Yes. Randomness comes from crypto.getRandomValues(), the browser Web Crypto API that backs TLS session keys. It is not Math.random(), which is a predictable pseudo-random generator unsuitable for secrets. Each character is drawn with rejection sampling so every symbol in the alphabet has equal probability.

How long should my password be?

For online accounts with rate limiting, 16 characters from mixed classes is plenty. For anything protecting encrypted data offline (password managers, disk encryption, backups) use 20 or more. A 20-character password from all four classes has roughly 130 bits of entropy, which is beyond brute-force reach.

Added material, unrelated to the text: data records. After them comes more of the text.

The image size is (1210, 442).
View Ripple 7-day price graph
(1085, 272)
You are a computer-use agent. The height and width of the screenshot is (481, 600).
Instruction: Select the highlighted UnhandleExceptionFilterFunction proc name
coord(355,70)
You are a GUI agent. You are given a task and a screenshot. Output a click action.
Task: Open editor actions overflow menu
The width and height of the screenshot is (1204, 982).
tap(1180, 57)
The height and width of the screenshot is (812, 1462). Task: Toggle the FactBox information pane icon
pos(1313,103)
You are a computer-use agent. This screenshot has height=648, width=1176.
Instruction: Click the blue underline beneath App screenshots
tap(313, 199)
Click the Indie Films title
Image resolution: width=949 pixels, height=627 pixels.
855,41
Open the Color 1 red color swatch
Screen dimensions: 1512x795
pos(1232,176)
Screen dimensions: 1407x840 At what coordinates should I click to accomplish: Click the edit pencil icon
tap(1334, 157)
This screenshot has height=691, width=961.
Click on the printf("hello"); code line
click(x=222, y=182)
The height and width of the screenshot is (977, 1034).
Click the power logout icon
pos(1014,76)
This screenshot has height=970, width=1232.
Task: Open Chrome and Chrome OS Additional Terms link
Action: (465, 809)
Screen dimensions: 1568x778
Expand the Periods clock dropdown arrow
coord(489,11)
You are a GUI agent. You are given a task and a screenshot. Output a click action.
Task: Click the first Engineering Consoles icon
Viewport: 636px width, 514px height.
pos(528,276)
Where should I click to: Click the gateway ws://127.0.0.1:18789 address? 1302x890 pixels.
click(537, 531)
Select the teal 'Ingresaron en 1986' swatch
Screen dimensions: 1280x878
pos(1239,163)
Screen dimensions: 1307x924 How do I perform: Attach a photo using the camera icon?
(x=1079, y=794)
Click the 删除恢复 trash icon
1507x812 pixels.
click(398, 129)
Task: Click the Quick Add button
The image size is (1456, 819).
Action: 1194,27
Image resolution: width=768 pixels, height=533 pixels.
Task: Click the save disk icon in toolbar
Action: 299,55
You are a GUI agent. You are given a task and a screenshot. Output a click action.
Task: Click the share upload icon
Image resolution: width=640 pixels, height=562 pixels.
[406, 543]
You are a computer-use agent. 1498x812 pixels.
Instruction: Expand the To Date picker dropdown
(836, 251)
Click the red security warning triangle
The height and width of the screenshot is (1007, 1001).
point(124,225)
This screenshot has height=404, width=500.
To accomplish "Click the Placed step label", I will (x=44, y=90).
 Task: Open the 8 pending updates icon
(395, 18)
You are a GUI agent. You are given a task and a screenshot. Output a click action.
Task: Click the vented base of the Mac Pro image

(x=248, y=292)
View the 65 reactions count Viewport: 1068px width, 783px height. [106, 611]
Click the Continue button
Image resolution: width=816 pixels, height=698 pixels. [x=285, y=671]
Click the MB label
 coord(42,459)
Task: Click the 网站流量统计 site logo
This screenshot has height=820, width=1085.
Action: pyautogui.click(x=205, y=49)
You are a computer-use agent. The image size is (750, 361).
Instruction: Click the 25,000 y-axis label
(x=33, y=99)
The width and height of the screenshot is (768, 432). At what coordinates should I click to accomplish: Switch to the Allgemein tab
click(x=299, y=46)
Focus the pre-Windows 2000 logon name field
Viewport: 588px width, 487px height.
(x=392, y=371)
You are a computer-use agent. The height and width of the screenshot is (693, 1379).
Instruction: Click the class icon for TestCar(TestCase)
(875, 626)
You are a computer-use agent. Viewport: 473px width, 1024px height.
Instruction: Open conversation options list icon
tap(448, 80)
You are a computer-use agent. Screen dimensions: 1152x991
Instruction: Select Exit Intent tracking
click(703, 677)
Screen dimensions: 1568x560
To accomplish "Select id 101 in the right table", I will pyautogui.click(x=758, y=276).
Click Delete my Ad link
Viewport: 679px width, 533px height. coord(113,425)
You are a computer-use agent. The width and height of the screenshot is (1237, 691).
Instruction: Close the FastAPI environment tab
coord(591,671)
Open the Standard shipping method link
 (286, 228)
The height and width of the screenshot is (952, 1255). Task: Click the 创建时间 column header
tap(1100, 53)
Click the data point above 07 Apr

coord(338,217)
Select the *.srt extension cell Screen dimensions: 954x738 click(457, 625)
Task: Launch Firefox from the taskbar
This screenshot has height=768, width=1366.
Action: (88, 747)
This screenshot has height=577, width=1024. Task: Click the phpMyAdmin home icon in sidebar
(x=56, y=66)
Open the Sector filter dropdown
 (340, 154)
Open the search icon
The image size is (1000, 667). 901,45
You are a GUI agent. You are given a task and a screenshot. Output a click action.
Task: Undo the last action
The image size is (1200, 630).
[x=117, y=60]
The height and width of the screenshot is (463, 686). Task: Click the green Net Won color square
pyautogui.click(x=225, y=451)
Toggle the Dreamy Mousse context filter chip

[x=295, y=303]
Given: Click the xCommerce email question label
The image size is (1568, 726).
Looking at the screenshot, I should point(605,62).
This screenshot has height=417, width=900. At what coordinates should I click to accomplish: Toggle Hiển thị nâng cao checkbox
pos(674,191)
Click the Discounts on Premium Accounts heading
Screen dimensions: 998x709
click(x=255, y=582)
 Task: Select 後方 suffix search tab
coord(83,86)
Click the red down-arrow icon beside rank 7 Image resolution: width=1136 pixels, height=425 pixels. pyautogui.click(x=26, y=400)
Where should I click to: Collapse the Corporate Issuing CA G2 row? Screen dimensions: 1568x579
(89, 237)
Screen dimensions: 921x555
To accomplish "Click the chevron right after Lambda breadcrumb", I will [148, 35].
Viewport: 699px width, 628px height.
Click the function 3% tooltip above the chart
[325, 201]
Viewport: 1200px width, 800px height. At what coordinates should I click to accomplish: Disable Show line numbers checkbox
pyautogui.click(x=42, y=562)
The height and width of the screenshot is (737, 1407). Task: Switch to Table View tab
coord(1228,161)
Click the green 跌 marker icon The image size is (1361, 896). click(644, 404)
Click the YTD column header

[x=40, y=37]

Do you save the passwords this tool generates?

No. We don't save the passwords you generate here. Every password is shown once, kept only in the input field you see, and is gone the moment you refresh or close the tab. Nothing is written to storage or logged on our side. You can verify in your browser's developer tools if you want extra reassurance.

What is entropy and how many bits do I need?

Entropy measures unpredictability in bits. Each bit doubles the number of guesses an attacker must try. 60 bits resists casual offline attacks, 80 resists determined ones, and 128 is the modern standard for strong keys. A 20-character password from a 90-symbol alphabet is about 130 bits.

Should I use a passphrase instead of a random password?

A passphrase of 5 or 6 random dictionary words is easier to type and memorize, and can reach similar entropy (around 65 to 80 bits). But for passwords you store in a manager and never type, a random character password is shorter for the same strength. This tool generates the latter.

Why does a site reject the symbols in my generated password?

Some sites refuse certain symbols like <, >, quotes, or spaces because of poor input handling on their end. If a password is rejected, uncheck Symbols and generate a longer letters-plus-digits password instead. Length compensates for the smaller alphabet in terms of entropy.